_Directions_
The records below should be set down in full, please, without any change.

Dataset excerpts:
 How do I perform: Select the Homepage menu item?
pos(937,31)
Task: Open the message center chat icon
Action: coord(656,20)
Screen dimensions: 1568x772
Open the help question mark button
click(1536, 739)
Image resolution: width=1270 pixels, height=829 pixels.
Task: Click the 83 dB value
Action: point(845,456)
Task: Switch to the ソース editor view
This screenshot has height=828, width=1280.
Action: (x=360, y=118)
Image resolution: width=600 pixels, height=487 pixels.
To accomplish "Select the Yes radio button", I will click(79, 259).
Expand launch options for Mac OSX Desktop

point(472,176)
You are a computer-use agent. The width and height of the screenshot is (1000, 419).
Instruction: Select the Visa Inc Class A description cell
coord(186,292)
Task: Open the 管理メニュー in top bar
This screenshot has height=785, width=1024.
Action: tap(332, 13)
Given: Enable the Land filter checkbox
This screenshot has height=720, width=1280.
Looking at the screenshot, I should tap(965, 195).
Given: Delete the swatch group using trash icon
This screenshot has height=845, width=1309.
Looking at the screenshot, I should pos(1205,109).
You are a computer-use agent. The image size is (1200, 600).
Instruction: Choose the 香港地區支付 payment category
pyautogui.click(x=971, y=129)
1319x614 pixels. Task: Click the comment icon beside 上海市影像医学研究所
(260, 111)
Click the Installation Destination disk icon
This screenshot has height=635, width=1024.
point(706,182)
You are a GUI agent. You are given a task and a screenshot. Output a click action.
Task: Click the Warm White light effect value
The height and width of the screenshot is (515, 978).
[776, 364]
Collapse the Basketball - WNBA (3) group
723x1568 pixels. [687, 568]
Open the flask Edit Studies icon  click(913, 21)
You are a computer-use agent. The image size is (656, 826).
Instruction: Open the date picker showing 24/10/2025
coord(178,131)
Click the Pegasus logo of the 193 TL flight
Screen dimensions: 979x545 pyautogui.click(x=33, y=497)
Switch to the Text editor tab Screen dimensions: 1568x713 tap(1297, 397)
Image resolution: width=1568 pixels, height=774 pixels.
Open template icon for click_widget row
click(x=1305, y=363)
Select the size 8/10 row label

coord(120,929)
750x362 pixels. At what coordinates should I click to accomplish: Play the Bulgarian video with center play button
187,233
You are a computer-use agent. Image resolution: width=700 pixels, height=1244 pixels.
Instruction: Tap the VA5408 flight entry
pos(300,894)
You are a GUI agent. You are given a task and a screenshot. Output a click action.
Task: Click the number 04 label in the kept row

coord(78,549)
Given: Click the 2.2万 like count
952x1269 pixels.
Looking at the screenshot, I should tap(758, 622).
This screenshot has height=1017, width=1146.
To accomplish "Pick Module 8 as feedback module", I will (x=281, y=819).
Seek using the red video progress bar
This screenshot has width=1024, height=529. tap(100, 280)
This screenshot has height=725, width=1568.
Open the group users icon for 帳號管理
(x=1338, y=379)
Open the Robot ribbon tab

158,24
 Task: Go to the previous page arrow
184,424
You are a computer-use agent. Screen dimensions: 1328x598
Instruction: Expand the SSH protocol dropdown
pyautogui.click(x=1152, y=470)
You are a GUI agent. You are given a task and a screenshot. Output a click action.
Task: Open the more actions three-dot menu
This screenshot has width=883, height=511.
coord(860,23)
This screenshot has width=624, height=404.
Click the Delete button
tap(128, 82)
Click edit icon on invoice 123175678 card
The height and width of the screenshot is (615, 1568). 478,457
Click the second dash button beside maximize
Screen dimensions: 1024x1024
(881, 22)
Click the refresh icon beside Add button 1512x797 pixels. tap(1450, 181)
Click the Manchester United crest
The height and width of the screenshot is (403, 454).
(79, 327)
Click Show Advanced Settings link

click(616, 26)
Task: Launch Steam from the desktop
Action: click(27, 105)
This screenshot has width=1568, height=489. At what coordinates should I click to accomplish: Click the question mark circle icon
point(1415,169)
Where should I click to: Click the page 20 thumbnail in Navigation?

_Answer to the exercise_
 How do I perform: Select the Homepage menu item?
pos(937,31)
Task: Open the message center chat icon
Action: coord(656,20)
Screen dimensions: 1568x772
Open the help question mark button
click(1536, 739)
Image resolution: width=1270 pixels, height=829 pixels.
Task: Click the 83 dB value
Action: point(845,456)
Task: Switch to the ソース editor view
This screenshot has height=828, width=1280.
Action: (x=360, y=118)
Image resolution: width=600 pixels, height=487 pixels.
To accomplish "Select the Yes radio button", I will click(79, 259).
Expand launch options for Mac OSX Desktop

point(472,176)
You are a computer-use agent. The width and height of the screenshot is (1000, 419).
Instruction: Select the Visa Inc Class A description cell
coord(186,292)
Task: Open the 管理メニュー in top bar
This screenshot has height=785, width=1024.
Action: tap(332, 13)
Given: Enable the Land filter checkbox
This screenshot has height=720, width=1280.
Looking at the screenshot, I should tap(965, 195).
Given: Delete the swatch group using trash icon
This screenshot has height=845, width=1309.
Looking at the screenshot, I should pos(1205,109).
You are a computer-use agent. The image size is (1200, 600).
Instruction: Choose the 香港地區支付 payment category
pyautogui.click(x=971, y=129)
1319x614 pixels. Task: Click the comment icon beside 上海市影像医学研究所
(260, 111)
Click the Installation Destination disk icon
This screenshot has height=635, width=1024.
point(706,182)
You are a GUI agent. You are given a task and a screenshot. Output a click action.
Task: Click the Warm White light effect value
The height and width of the screenshot is (515, 978).
[776, 364]
Collapse the Basketball - WNBA (3) group
723x1568 pixels. [687, 568]
Open the flask Edit Studies icon  click(913, 21)
You are a computer-use agent. The image size is (656, 826).
Instruction: Open the date picker showing 24/10/2025
coord(178,131)
Click the Pegasus logo of the 193 TL flight
Screen dimensions: 979x545 pyautogui.click(x=33, y=497)
Switch to the Text editor tab Screen dimensions: 1568x713 tap(1297, 397)
Image resolution: width=1568 pixels, height=774 pixels.
Open template icon for click_widget row
click(x=1305, y=363)
Select the size 8/10 row label

coord(120,929)
750x362 pixels. At what coordinates should I click to accomplish: Play the Bulgarian video with center play button
187,233
You are a computer-use agent. Image resolution: width=700 pixels, height=1244 pixels.
Instruction: Tap the VA5408 flight entry
pos(300,894)
You are a GUI agent. You are given a task and a screenshot. Output a click action.
Task: Click the number 04 label in the kept row

coord(78,549)
Given: Click the 2.2万 like count
952x1269 pixels.
Looking at the screenshot, I should tap(758, 622).
This screenshot has height=1017, width=1146.
To accomplish "Pick Module 8 as feedback module", I will (x=281, y=819).
Seek using the red video progress bar
This screenshot has width=1024, height=529. tap(100, 280)
This screenshot has height=725, width=1568.
Open the group users icon for 帳號管理
(x=1338, y=379)
Open the Robot ribbon tab

158,24
 Task: Go to the previous page arrow
184,424
You are a computer-use agent. Screen dimensions: 1328x598
Instruction: Expand the SSH protocol dropdown
pyautogui.click(x=1152, y=470)
You are a GUI agent. You are given a task and a screenshot. Output a click action.
Task: Open the more actions three-dot menu
This screenshot has width=883, height=511.
coord(860,23)
This screenshot has width=624, height=404.
Click the Delete button
tap(128, 82)
Click edit icon on invoice 123175678 card
The height and width of the screenshot is (615, 1568). 478,457
Click the second dash button beside maximize
Screen dimensions: 1024x1024
(881, 22)
Click the refresh icon beside Add button 1512x797 pixels. tap(1450, 181)
Click the Manchester United crest
The height and width of the screenshot is (403, 454).
(79, 327)
Click Show Advanced Settings link

click(616, 26)
Task: Launch Steam from the desktop
Action: click(27, 105)
This screenshot has width=1568, height=489. At what coordinates should I click to accomplish: Click the question mark circle icon
point(1415,169)
Where should I click to: Click the page 20 thumbnail in Navigation?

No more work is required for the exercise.